Illinois Rural Water Circuit Rider Locates Leak in Unmapped Water Main

Illinois Rural Water Circuit Rider Locates Leak in Unmapped Water Main

TUSCOLA, Ill. – When a 120,000 gallon-per-day leak threatened to disrupt service in Tuscola, Illinois, the community turned to experts from the Illinois Rural Water Association to locate the leak.

“They couldn’t keep up with the demand and they were losing water from the tower,” said Chuck Woodworth, an IRWA Circuit Rider. “They would have run out of water in two days.”

A Rural Water Circuit Rider is a roving water expert that provides training and technical assistance to utilities. Woodworth has previously provided leak detection for Tuscola, city of 4,600.
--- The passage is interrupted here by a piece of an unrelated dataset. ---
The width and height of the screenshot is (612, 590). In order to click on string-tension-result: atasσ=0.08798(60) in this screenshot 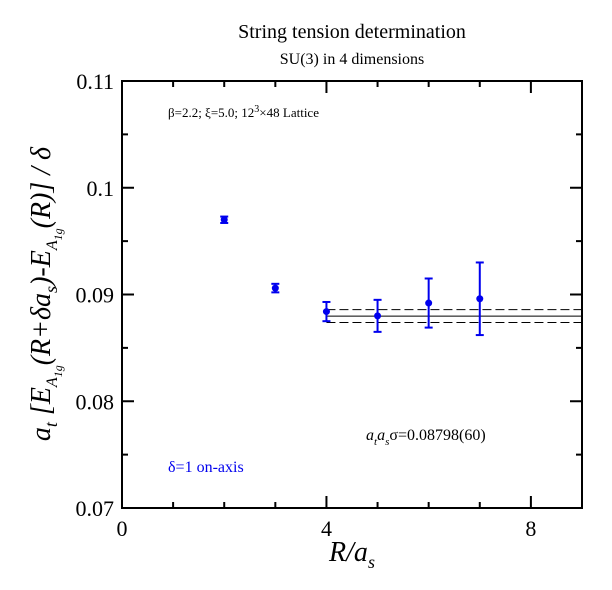, I will do `click(426, 438)`.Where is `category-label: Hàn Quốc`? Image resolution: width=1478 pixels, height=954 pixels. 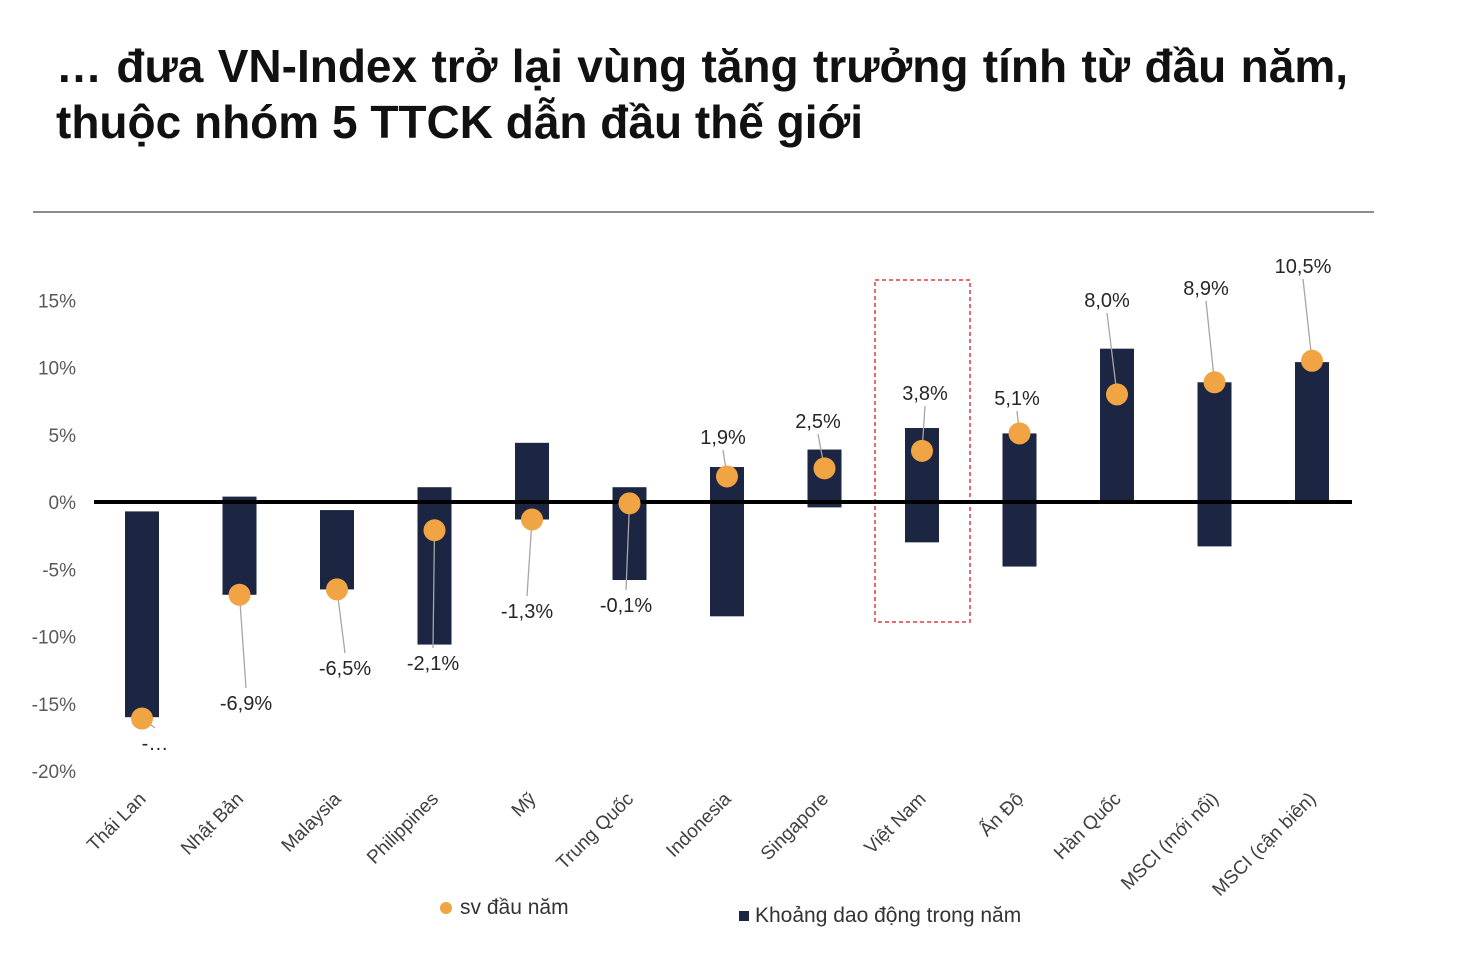
category-label: Hàn Quốc is located at coordinates (1088, 826).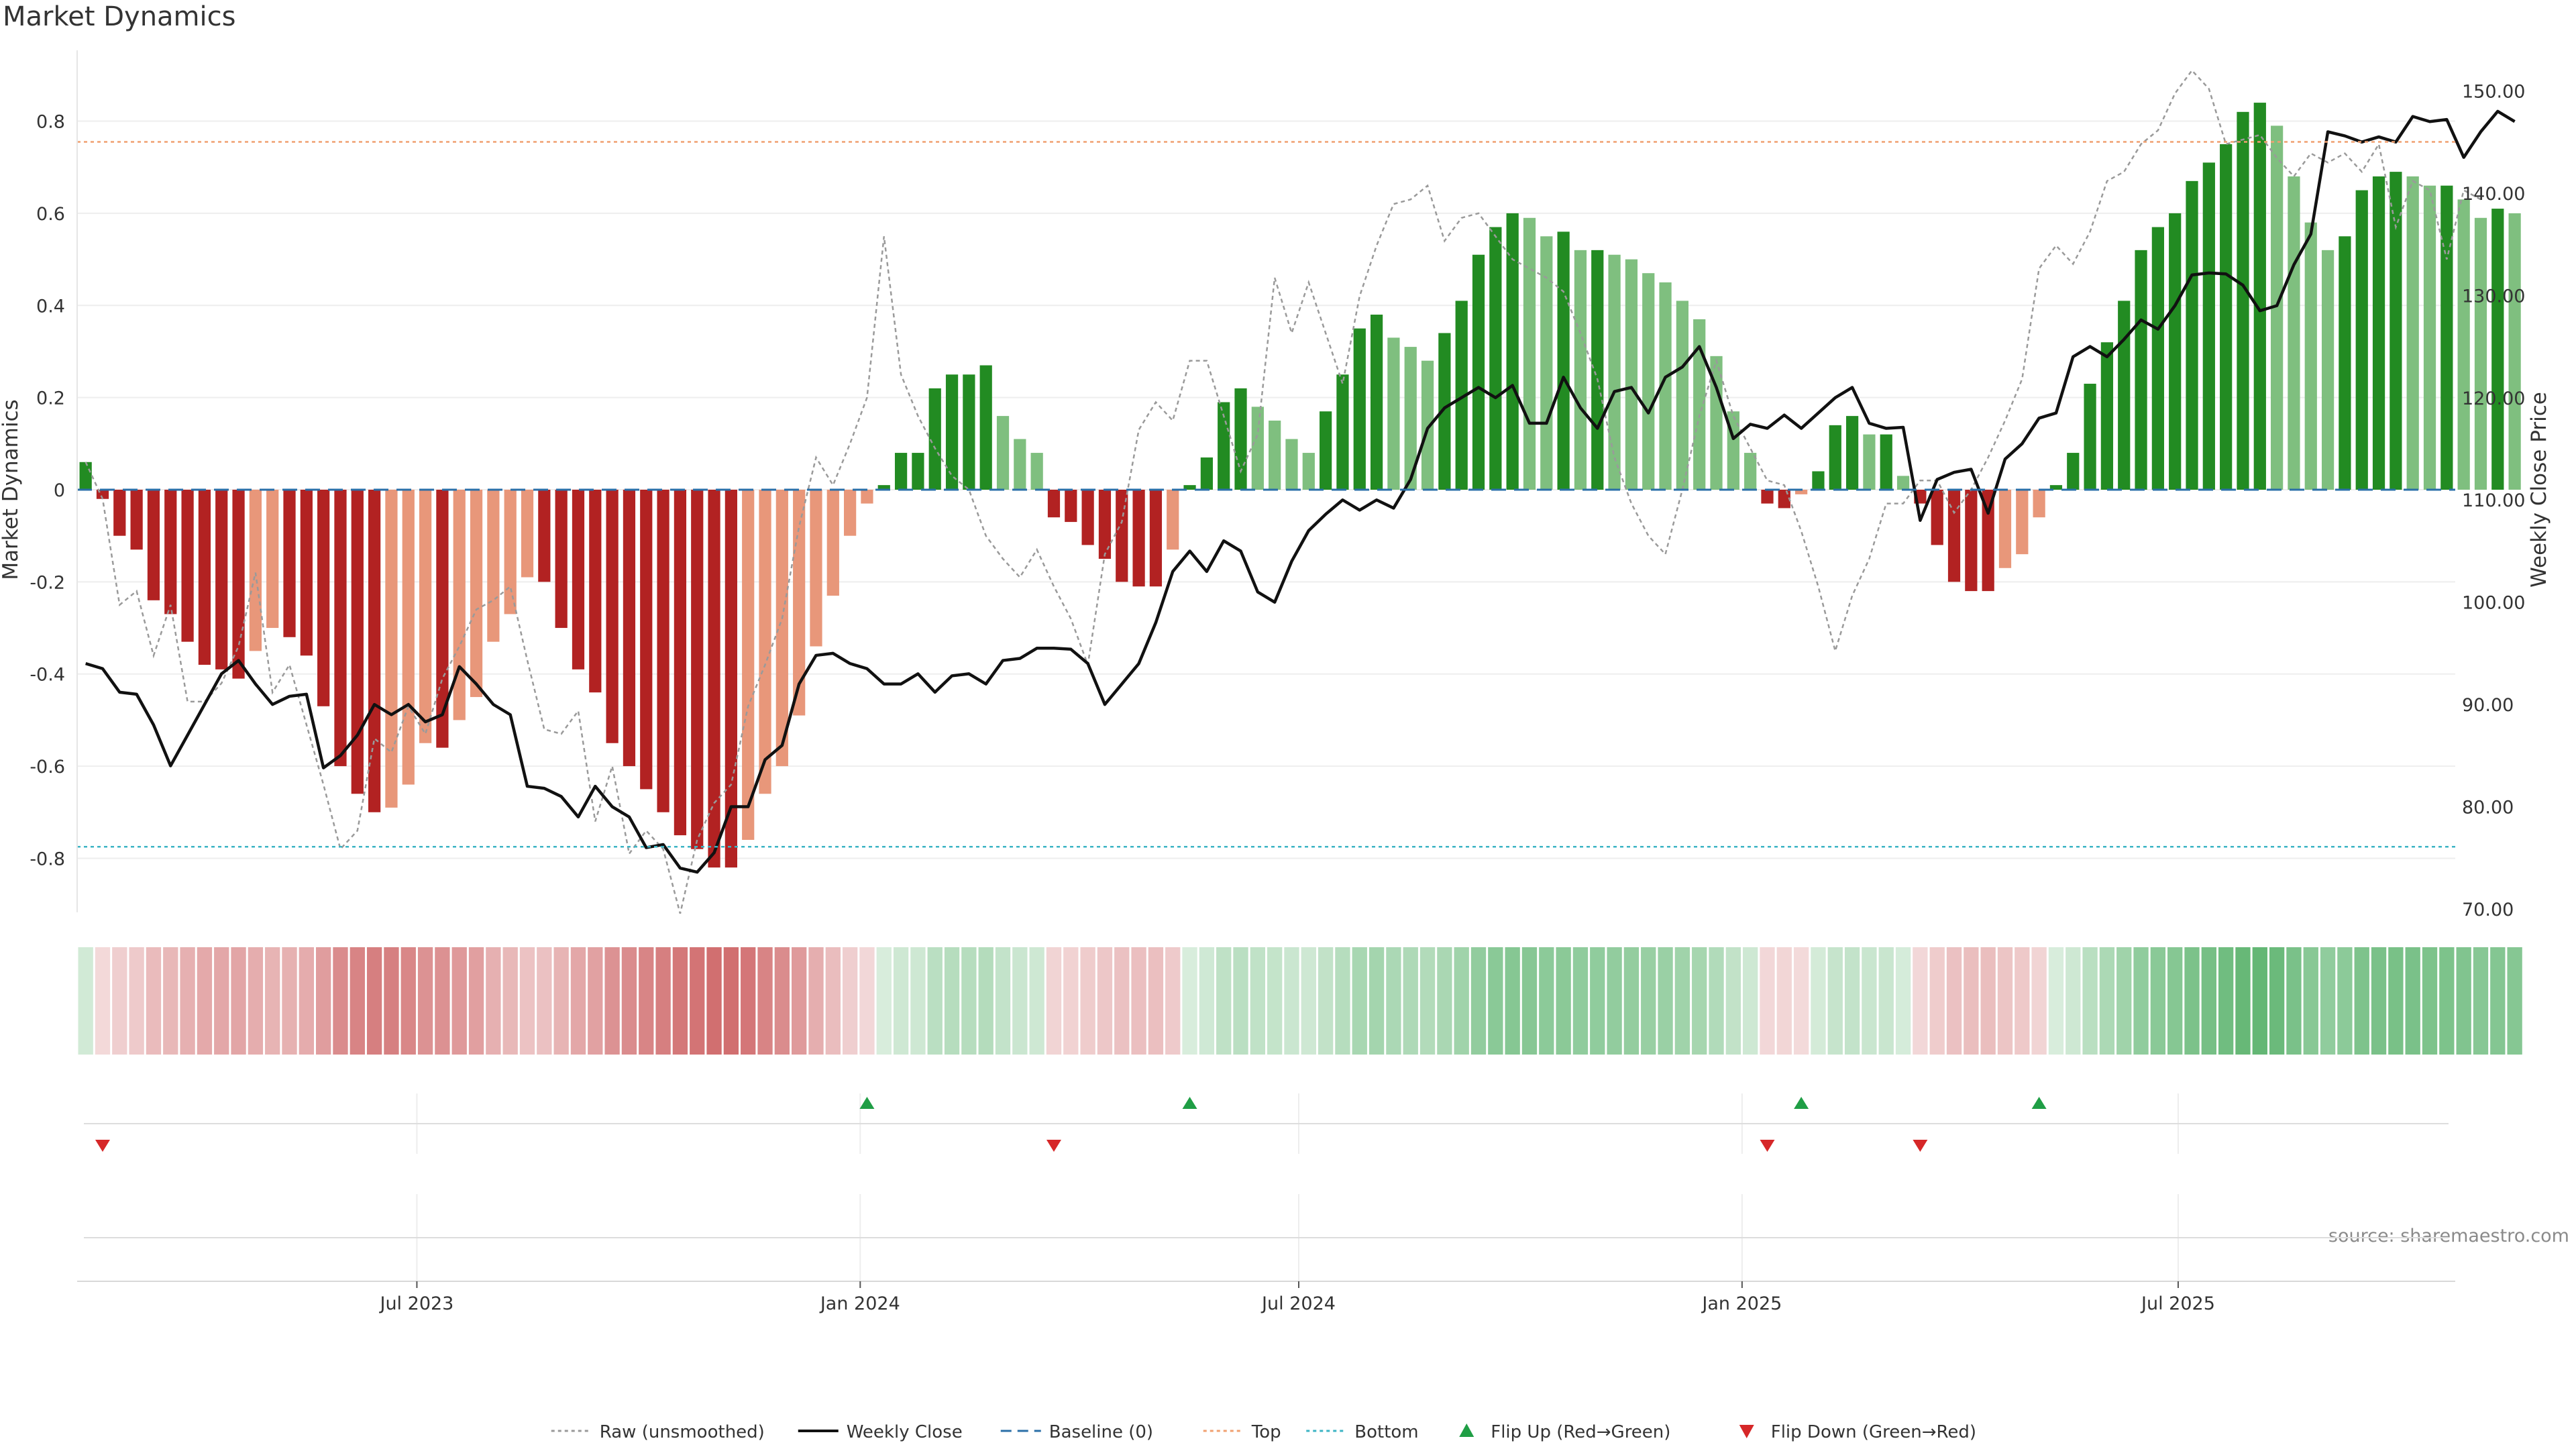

“They were looking for heavy flows in the sewer main because they couldn’t find any water on the surface,” Woodworth said. Usually the pressure from such a large leak pushes water to the surface, unless it has another place to drain.

After searching the town, Woodworth and Dewayne VanCleave, the Tuscola Systems Operations Specialist, located a manhole with water flowing into it.

“There was water pouring in through the seams,” Woodworth said.

Woodworth used a computerized leak logger to pinpoint a possible location. They consulted the system’s pipe maps and tried to narrow down the leak’s location on the nearest water main. Except when the Circuit Rider tried to confirm the location with a ground mic, he couldn’t hear a leak. There was clearly a leak near the manhole, but there was no leak audible on the nearest mapped water main. The only option was to start searching for another source.

“I started using the ground mic to sweep the area,” Woodworth said. “I found and marked a leak sound.”

He and VanCleave consulted the system map, but there was no main listed at that location.

“I used a subsurface material locator to confirm there was a line in the area,” Woodworth said.

The material locator uses UHF radio waves to measure changes in material density.

With the ground mic and material locator indicating the presence of a leaking main, VanCleave decided to excavate the area.

“Within a couple of scoops from the backhoe, water started coming out of the ground,” Woodworth said. “Normally maps are close, but in this case, it was 20 feet off.”

Locating the leak in the unmapped main saved the community thousands of dollars and prevented the water pressure from dropping low enough to require a boil order.